Tyson Chandler hopes he and the red-hot Knicks can take a page from his former team's playbook. Bruce Bennett/Getty Images

NEW YORK -- Tyson Chandler, who has a championship ring socked away among his most prized possessions, has been trying to drive home a point to his New York Knicks teammates during their early-season run of success.

Enjoy every victory.

"There's a lot of players in this organization that have not had a lot of success," Chandler said. "It comes from winning some big games, overcoming little obstacles and putting into people's minds that it can happen.
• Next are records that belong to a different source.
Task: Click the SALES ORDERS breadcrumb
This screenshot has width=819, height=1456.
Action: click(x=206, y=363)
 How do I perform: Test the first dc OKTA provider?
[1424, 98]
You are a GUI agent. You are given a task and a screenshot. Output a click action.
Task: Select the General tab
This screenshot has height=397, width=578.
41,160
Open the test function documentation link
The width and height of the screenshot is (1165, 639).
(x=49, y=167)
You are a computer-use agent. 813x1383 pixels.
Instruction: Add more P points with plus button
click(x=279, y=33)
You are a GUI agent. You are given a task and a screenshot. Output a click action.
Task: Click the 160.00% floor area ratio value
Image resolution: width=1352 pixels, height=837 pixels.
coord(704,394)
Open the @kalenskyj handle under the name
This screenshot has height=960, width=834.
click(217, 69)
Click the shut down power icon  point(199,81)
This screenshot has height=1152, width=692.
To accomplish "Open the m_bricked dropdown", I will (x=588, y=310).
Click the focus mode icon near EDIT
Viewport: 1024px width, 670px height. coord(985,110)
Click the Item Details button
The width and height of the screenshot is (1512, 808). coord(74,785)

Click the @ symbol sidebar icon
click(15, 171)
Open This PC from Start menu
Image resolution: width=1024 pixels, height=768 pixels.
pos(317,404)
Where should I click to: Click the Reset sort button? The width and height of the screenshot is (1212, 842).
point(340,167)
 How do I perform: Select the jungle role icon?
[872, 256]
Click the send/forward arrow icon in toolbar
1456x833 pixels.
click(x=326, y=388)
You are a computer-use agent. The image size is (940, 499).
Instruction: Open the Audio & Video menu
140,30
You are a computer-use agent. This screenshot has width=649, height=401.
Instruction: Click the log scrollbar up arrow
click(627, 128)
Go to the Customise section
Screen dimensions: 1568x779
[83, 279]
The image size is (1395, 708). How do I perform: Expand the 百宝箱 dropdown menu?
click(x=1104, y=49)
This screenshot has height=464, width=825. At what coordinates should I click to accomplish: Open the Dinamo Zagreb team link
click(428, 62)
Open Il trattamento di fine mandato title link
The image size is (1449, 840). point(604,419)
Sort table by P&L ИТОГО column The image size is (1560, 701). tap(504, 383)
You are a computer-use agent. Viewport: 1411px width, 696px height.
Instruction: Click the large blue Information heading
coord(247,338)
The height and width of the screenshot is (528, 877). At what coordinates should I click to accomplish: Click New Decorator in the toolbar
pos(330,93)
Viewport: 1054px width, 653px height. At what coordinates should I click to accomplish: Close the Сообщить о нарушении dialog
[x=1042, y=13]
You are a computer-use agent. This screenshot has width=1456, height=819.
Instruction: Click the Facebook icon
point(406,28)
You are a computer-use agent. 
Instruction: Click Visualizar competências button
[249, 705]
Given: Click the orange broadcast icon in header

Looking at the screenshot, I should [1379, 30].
You have to believe and you have to learn to be mentally strong."

Chandler has found himself often referring back to his championship season with the Dallas Mavericks since the Knicks started training camp.

And while it can be dangerous to talk big and feel a sense of accomplishment before May -- much less before Christmas -- Chandler is convinced that Mavericks team emerged to become champions because of the way they bonded and grew throughout the 2010-11 season.

That's why he has been pushing his teammates to place value on games such as Tuesday's in Brooklyn. The Nets are struggling, they have lost four straight games and center Brook Lopez is questionable with a foot injury that has kept him out almost two weeks.

But last time these teams played -- the rescheduled opener that took place two weeks ago -- the Nets celebrated an overtime win over their cross-town rival in a game that felt more like June than late November.

Jay-Z, in a tweet that quickly became famous, wrote "the city is under new management."

The Knicks are on the heels of winning three of four in a five-night stretch to take over the best record in the Eastern Conference at 15-5, a run that included a 20-point win in Miami without leading scorer Carmelo Anthony.

That went down as "one of those little obstacles" Chandler is repeatedly talking to teammates about. Getting a win at Barclays Center, where the Knicks very well could find themselves playing playoff games in the spring, is also on that list.

"It's important to know you can beat a team, even if it is just the regular season," Chandler said. "It is important to take something from each win."

The Knicks are riding a bit of a high right now, and not just because of the recent big win over the Heat. New York is shooting the 3-pointer at an alarming rate through 20 games into the season, getting 34.7 percent of their points from 3-pointers. They're making 11.8 of them per game and they're taking 29.4 of them per game.

If those numbers somehow held for the rest of the season -- and it doesn't take an analytic wizard to suggest they might not keep it up -- all of them would set NBA records.

That's why other veterans like Jason Kidd are trying to keep the impressionable Knicks players in check when all anyone can talk about is how the Knicks haven't been in first place this late in the season since 1994.

"This is all the dress rehearsal right now," Kidd said. "We haven't done much but have a few good performances. Getting big wins early does feel good but there's a trap you can fall into [by] feeling good about yourselves."

That said, the Knicks do have a lot to feel good about. Since Mike Woodson took over as coach last March and started focusing on defense -- the Knicks are currently 12th in the league in defensive efficiency -- they are 33-11 in the regular season. Only the Spurs, at 41-7, have a better record during that span.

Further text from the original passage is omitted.